Attach NIC0 in us-west1 subnet of the Host Project.
Attach NIC1 in us-west1 subnet of the Host Project
Deploy the instance.
Configure the necessary routes and firewall rules to pass traffic through the instance.
D. Create 1 VPC in a Shared VPC Service Project. Configure a 2-NIC instance in zone us-west1-a in the Service Project. Attach NIC0 in us-west1 subnet of the Service Project. Attach NIC1 in us-west1 subnet of the Service Project Deploy the instance. Configure the necessary routes and firewall rules to pass traffic through the instance.
You have created an HTTP(S) load balanced service. You need to verify that your backend instances are responding properly.
How should you configure the health check?
A. Set request-pathto a specific URL used for health checking, and set proxy-headerto PROXY_V1.
B. Set request-path to a specific URL used for health checking, and set host to include a custom host header that identifies the health check.
C. Set request-path to a specific URL used for health checking, and set response to a string that the backend service will always return in the response body.
D. Set proxy-header to the default value, and set host to include a custom host header that identifies the health check.
You have an application that is running in a managed instance group. Your development team has released an updated instance template which contains a new feature which was not heavily tested. You want to minimize impact to users if there is a bug in the new template.
How should you update your instances?
A. Manually patch some of the instances, and then perform a rolling restart on the instance group.
B. Using the new instance template, perform a rolling update across all instances in the instance group. Verify the new feature once the rollout completes.

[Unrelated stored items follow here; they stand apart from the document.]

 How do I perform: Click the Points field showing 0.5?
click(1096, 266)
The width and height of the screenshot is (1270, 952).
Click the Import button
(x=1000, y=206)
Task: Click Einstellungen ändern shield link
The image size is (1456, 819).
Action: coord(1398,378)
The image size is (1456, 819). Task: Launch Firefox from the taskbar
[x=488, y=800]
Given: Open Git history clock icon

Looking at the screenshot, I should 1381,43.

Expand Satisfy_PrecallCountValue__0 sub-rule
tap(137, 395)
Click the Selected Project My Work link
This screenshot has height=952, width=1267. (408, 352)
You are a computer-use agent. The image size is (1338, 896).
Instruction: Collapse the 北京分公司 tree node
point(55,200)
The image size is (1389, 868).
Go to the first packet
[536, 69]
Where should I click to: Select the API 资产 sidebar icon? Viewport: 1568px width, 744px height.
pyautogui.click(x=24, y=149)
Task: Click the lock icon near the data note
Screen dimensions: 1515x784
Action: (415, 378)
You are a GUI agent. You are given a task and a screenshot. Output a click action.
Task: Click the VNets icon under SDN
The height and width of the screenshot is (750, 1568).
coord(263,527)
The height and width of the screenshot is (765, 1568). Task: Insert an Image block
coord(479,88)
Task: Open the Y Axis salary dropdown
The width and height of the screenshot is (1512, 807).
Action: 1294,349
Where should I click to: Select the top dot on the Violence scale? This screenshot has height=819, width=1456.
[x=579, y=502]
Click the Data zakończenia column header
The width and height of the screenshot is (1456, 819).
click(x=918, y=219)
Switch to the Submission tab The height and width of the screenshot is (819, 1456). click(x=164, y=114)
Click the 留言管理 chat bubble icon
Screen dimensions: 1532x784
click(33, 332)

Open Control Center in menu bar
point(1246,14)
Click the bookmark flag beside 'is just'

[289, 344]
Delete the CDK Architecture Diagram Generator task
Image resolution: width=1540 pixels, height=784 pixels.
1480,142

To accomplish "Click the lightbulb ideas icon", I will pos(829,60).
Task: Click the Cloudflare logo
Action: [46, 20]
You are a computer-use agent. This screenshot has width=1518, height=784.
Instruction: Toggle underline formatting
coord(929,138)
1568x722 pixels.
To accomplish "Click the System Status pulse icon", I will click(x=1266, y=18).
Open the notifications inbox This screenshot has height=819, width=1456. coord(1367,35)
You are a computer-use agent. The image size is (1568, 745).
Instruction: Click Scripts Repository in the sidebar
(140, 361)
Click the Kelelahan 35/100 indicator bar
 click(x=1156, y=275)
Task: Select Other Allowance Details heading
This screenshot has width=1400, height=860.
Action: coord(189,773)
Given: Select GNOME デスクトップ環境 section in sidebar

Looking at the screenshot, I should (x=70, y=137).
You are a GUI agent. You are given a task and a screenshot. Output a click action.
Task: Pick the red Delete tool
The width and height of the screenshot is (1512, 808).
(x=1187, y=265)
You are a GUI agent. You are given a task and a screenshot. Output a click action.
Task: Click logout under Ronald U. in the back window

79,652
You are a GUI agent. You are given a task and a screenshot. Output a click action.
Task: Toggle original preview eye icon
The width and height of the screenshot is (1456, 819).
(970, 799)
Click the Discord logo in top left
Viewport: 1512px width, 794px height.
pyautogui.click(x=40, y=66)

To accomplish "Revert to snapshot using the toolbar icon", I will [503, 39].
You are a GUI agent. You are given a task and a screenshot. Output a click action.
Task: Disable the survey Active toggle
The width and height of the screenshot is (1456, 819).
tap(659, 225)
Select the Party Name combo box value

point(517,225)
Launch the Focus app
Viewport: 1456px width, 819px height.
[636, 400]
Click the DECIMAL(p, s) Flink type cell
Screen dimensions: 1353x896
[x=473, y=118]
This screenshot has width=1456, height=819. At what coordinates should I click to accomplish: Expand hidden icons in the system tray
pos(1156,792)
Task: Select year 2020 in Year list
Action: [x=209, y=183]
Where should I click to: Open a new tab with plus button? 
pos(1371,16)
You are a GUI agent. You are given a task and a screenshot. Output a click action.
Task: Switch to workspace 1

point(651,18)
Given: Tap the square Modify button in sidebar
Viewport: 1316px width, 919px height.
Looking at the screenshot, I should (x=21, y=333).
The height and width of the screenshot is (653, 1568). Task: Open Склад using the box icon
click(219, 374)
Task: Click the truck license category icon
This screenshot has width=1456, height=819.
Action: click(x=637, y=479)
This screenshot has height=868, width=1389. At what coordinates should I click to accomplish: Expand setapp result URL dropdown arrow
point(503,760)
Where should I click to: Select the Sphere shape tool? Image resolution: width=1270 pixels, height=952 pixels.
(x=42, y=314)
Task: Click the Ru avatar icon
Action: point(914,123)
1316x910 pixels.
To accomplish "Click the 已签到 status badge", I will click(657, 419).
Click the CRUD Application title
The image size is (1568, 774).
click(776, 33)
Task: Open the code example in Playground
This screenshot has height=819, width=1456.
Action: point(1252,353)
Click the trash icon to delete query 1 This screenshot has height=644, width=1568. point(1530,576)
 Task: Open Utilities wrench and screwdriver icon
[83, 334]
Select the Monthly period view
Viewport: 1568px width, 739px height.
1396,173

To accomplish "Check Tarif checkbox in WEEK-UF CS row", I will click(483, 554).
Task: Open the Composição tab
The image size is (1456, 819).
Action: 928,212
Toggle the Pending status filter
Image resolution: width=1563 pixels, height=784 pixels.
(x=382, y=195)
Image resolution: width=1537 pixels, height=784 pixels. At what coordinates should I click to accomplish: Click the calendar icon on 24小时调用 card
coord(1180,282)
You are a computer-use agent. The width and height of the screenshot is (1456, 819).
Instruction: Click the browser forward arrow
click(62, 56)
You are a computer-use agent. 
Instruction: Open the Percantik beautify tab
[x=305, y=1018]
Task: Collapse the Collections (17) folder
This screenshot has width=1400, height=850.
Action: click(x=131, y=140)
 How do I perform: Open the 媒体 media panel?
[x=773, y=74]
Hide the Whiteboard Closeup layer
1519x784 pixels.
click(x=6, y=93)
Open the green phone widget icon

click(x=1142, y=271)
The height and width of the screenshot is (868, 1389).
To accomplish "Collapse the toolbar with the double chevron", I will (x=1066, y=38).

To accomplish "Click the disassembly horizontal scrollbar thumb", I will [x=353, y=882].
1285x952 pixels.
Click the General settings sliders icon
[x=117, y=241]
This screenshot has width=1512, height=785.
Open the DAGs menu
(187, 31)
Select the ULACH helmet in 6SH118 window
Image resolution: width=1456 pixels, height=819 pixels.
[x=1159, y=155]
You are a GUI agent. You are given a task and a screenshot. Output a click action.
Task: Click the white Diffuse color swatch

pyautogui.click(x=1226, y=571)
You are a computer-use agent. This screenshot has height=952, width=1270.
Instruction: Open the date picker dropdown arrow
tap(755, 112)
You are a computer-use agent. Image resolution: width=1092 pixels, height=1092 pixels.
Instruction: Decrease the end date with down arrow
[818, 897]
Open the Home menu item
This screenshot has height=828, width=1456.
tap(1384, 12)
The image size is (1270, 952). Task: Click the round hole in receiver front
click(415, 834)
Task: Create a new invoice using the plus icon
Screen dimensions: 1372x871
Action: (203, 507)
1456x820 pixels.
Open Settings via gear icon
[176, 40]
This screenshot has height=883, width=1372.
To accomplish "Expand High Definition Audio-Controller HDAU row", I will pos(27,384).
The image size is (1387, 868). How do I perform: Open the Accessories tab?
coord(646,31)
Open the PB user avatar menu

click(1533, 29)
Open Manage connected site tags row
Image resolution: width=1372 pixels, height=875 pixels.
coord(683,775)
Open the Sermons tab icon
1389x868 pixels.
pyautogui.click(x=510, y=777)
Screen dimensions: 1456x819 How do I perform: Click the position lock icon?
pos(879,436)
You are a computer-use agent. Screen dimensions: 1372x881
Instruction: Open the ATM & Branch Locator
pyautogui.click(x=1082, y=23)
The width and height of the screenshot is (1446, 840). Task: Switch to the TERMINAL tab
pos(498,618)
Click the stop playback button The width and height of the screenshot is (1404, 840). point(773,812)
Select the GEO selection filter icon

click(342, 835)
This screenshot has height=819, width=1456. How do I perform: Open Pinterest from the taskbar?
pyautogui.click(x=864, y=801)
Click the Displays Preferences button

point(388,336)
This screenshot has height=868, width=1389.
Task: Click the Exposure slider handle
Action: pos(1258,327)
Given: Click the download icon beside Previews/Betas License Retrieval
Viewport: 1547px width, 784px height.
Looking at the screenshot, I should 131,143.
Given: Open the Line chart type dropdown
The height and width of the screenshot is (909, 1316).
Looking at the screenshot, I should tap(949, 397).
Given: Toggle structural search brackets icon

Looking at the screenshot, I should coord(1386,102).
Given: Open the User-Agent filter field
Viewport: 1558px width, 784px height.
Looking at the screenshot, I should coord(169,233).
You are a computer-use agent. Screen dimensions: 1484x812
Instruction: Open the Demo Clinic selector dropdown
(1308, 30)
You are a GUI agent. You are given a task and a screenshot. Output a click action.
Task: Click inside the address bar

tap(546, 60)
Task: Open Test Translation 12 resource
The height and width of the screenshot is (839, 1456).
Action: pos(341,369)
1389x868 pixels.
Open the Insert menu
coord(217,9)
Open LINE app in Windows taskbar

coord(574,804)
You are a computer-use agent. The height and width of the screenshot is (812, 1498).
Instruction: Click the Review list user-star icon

C. Deploy a new instance group and canary the updated template in that group. Verify the new feature in the new canary instance group, and then update the original instance group.
D. Perform a canary update by starting a rolling update and specifying a target size for your instances to receive the new template. Verify the new feature on the canary instances, and then roll forward to the rest of the instances.
You are configuring a new instance of Cloud Router in your Organization's Google Cloud environment to allow connection across a new Dedicated Interconnect to your data center. Sales, Marketing, and IT each have a service project attached to the Organization's host project.
Where should you create the Cloud Router instance?
A. VPC network in all projects
B. VPC network in the IT Project
C. VPC network in the Host Project
D. VPC network in the Sales, Marketing, and IT Projects
Your on-premises data center has 2 routers connected to your GCP through a VPN on each router. All applications are working correctly; however, all of the traffic is passing across a single VPN instead of being load-balanced across the 2 connections as desired.
During troubleshooting you find:
1.
Each on-premises router is configured with the same ASN.
2.
Each on-premises router is configured with the same routes and priorities.
3.
Both on-premises routers are configured with a VPN connected to a single Cloud Router.
4.
The VPN logs have no-proposal-chosen lines when the VPNs are connecting.
5.
BGP session is not established between one on-premises router and the Cloud Router.
What is the most likely cause of this problem?
A. One of the VPN sessions is configured incorrectly.
B. A firewall is blocking the traffic across the second VPN connection.
C. You do not have a load balancer to load-balance the network traffic.
D. BGP sessions are not established between both on-premises routers and the Cloud Router.
You are creating an instance group and need to create a new health check for HTTP(s) load balancing.
Which two methods can you use to accomplish this? (Choose two.)
A. Create a new health check using the gcloud command line tool.
B. Create a new health check using the VPC Network section in the GCP Console.
C. Create a new health check, or select an existing one, when you complete the load balancer's backend configuration in the GCP Console.
D. Create a new legacy health check using the gcloudcommand line tool.
E. Create a new legacy health check using the Health checks section in the GCP Console.